Twitter is about to raise more than $2 billion, on a valuation of more than $18 billion, in its IPO. At some point on Thursday morning, an opening price for the stock will be set — a price which will almost certainly be north of the official IPO price of $26 per share — and after that, it’s off to the races. Will Twitter stock go up? Will it go down? Is it a buy? Is it a sell? Is the company worth what the market says it’s worth? It’s a pretty silly game to play, at heart, since no one has a clue what the answers are, not even Twitter’s underwriters, who had to raise the valuation of the company twice.

Still, silly games are often the most fun, so, go knock yourself out with the official Breakingviews Twitter valuation calculator! Or, you can use Lex’s version, which is a relatively pure discounted cash flow model, not dissimilar to the back-of-the-envelope calculations by which the Economist managed to come to a “reasonable” valuation of $18 per share. Anything north of that level, intones the venerable weekly, constitutes “a poor long-term investment”.

But the fact is that when it comes to valuing a technology stock, it’s stupidly easy to get any number you want.
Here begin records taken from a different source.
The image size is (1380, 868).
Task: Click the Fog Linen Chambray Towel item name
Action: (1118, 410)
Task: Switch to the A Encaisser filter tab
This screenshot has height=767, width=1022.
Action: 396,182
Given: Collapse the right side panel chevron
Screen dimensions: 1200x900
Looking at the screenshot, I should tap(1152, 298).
Here’s one extreme: the valuation of any company should be equal to the net present value of its future dividends. Twitter is going to pay no dividends for the foreseeable future, therefore, its value is zero. Or, here’s another extreme: Twitter should easily be able to generate $5 billion a year in revenue pretty soon, and grow to that level very quickly, which would justify a multiple of, I dunno, 12X revenues. Which would mean a capitalization of $60 billion, or about $110 per share.

The point is that any valuation for Twitter is a result of guess upon guess upon guess. Take Henry Blodget’s attempt, for instance. We know with reasonable certainty that Twitter is going to generate about $625 million in revenue this year, so why not treble that number, and declare that its revenues are going to grow to $2 billion in 2015. Then, multiply that number by 10, since that’s more or less where Facebook and LinkedIn are trading — and you get a valuation of $20 billion, or about $35 per share.
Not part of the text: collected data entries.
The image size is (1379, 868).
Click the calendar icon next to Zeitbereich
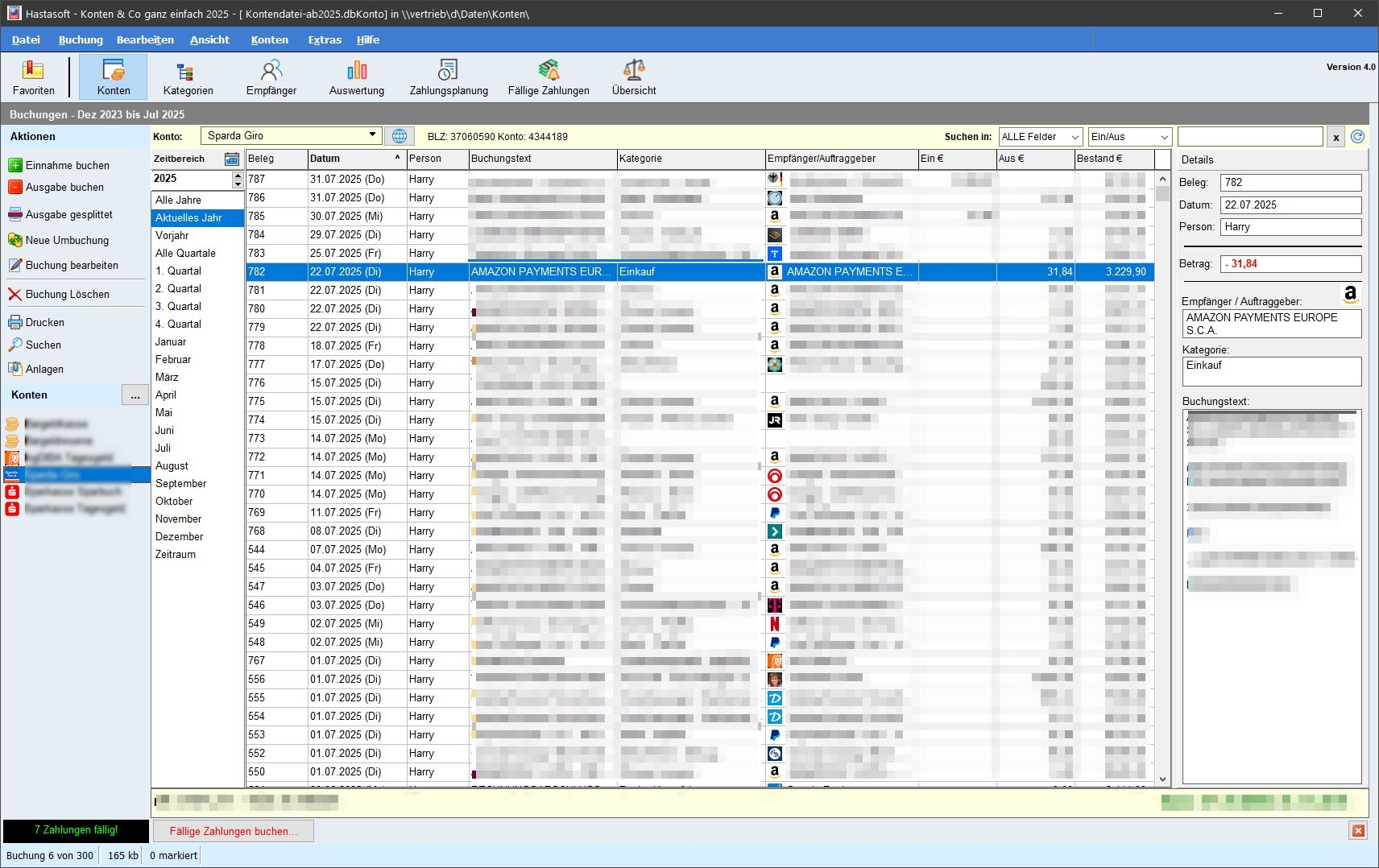coord(232,159)
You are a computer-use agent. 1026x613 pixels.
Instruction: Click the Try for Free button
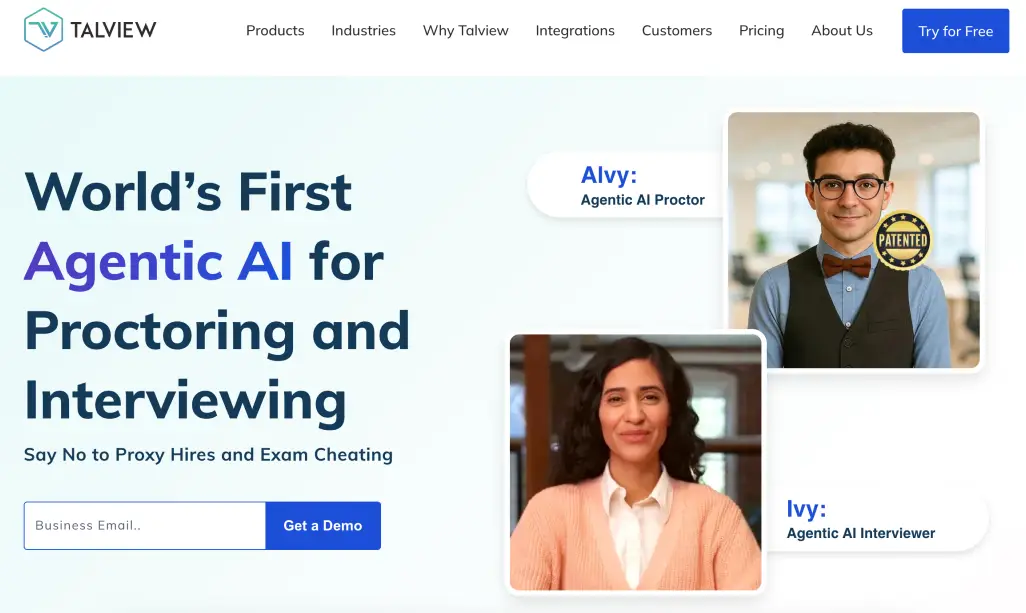tap(955, 31)
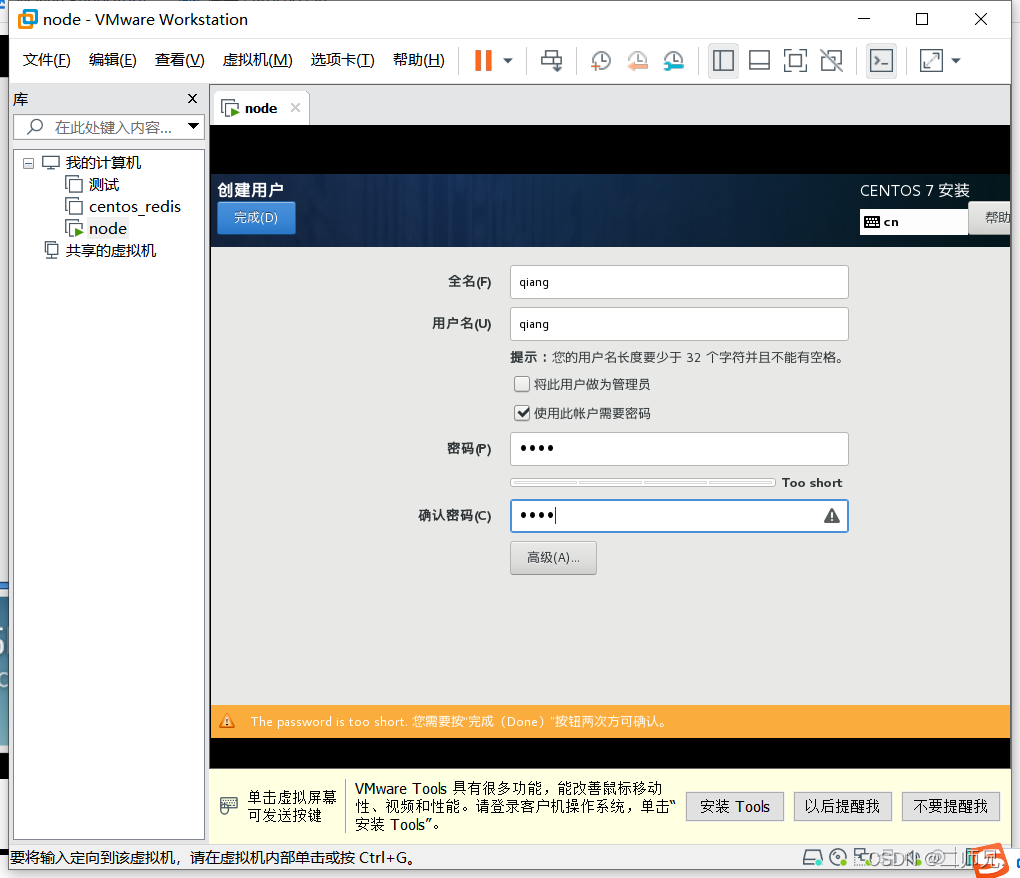Uncheck 使用此帐户需要密码 option
The height and width of the screenshot is (878, 1020).
pos(522,411)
If you wanted to get a bit more sophisticated, you could try using probability distributions instead of hard numbers — but we have no more insight into the probability distribution for Twitter’s 2015 revenues than we do into a single forecast for those revenues. And there are certain valuation metrics, like “the amount of money Twitter might get bought for”, which are even more tenuous — yet clearly important.
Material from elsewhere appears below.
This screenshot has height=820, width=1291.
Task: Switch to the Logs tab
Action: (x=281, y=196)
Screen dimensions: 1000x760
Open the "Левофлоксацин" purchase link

So if anybody has any real conviction, one way or another, with regard to whether Twitter’s stock is overvalued or undervalued, you can be pretty sure that they don’t really know what they’re talking about. It’s going to be a trading vehicle for the first few days, with investors jockeying to get in or out at the best possible price. All of which is going to make the price-discovery process even more drawn-out and unreliable than it normally is. We are living, after all, in a world where a single bitcoin is worth more than $250, even though it has no cashflows at all.

So how is the individual investor supposed to navigate these treacherous waters? It’s actually incredibly easy. And it works like this. Twitter’s profits, if and when they ever appear, are going to be some fraction of its revenues. Its revenues, in turn, are going to be some fraction of the value it provides to its users. I have personally already extracted many thousands of dollars in value out of Twitter, over the past five years, and it hasn’t cost me a penny. On an ROI basis, I’m doing unbelievably well — and my returns are only going to keep on growing into the future.

Here’s my advice, then: take the amount of money you were thinking of investing in Twitter, and divide it by the rate at which you value your own time. So, if you were going to invest $5,000 and you value your time at $50 per hour, then you’d end up with a figure of 100 hours. Then, instead of spending the $5,000 on Twitter stock, spend 100 hours on Twitter: the cost is the same. The value you get from being on Twitter — from interacting with people you admire, from learning new things, from being able to express yourself so easily and concisely — will be much greater than the value you’d ever get from buying $5,000 of Twitter stock. And you’ll still have $5,000 left over to do whatever you want with, whether it’s putting it into some other investment or spending it on something awesome — a holiday, perhaps, or a gift to a friend, or even some fine wine.

Twitter is an amazing platform, where nearly all of the value ultimately accrues to the people who use it. If you don’t use it, you’re missing out. And maybe you think that it’s a silly distraction, and that you don’t have the time for such things. If you do think that way, then go ahead and buy yourself that time, with the money you were thinking of investing in Twitter stock. Leave the noise trading to others: you’ll be on to a much more certain thing.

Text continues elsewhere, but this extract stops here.